Uno de los mayores desafíos es que la formación de un controlador aéreo puede prolongarse durante más de dos años, dependiendo de la complejidad de la dependencia a la que sea destinado. Además, no todos los candidatos consiguen completar con éxito el proceso, lo que obliga a mantener un flujo constante de nuevas incorporaciones para compensar las bajas y las jubilaciones. Durante los últimos años, numerosos centros de control han tenido que recurrir de forma intensiva a las horas extraordinarias para mantener los niveles de servicio. Según datos oficiales, los controladores estadounidenses acumularon más de 2,2 millones de horas extra durante 2024, una cifra que refleja hasta qué punto el sistema ha dependido de la disponibilidad de sus profesionales para seguir funcionando con normalidad.
La FAA reconoce que esta situación no puede mantenerse indefinidamente. El organismo considera que el exceso de horas extraordinarias aumenta el riesgo de fatiga y dificulta la gestión eficiente de los recursos humanos. Por ello, el nuevo plan no se limita a contratar más personal, sino que incluye cambios en los modelos de planificación y programación de turnos para mejorar la utilización de las plantillas disponibles. La modernización tecnológica constituye el segundo gran pilar de la estrategia. La agencia pretende acelerar la implantación de herramientas avanzadas de planificación, simuladores de entrenamiento de nueva generación y sistemas basados en inteligencia artificial capaces de anticipar flujos de tráfico y optimizar la gestión del espacio aéreo. Según la FAA, estas tecnologías permitirán mejorar la eficiencia operativa y reducir la complejidad que actualmente afrontan muchos centros de control.

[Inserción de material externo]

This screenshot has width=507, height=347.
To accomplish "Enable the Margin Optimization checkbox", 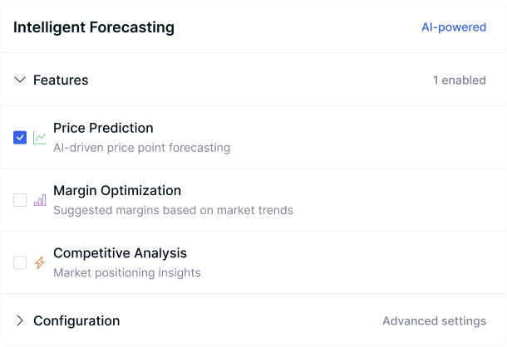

La transformación también incluye una revisión de los procedimientos de formación. La FAA está ampliando su programa de colaboración con universidades y centros técnicos especializados para aumentar el número de candidatos disponibles y reducir los tiempos de incorporación. Asimismo, pretende dirigir a los alumnos con mejores resultados hacia las instalaciones con mayores necesidades de personal y niveles de complejidad más elevados. El plan se produce en un contexto especialmente sensible para la aviación estadounidense. Durante los últimos años diversos incidentes operativos, problemas tecnológicos y restricciones de capacidad en algunos grandes aeropuertos han puesto de relieve la necesidad de reforzar tanto las plantillas como las infraestructuras. Las autoridades consideran que la combinación de más controladores, mejores herramientas tecnológicas y una planificación más eficiente será clave para evitar futuras interrupciones.
Sin embargo, algunos expertos advierten de que la contratación masiva por sí sola no resolverá inmediatamente el problema. Las jubilaciones previstas, la dificultad para completar la formación y las elevadas tasas de abandono en determinadas instalaciones podrían ralentizar la recuperación efectiva de las plantillas. Incluso con miles de nuevas incorporaciones, el sistema seguirá necesitando varios años para alcanzar niveles de dotación considerados óptimos. Lo que sí parece claro es que la FAA ha decidido abordar de forma decidida uno de los problemas más persistentes del sistema aeronáutico estadounidense. En un país que gestiona uno de los espacios aéreos más complejos y transitados del mundo, la capacidad para atraer, formar y retener controladores aéreos será determinante para mantener la seguridad, reducir retrasos y garantizar la eficiencia de la aviación comercial durante la próxima década.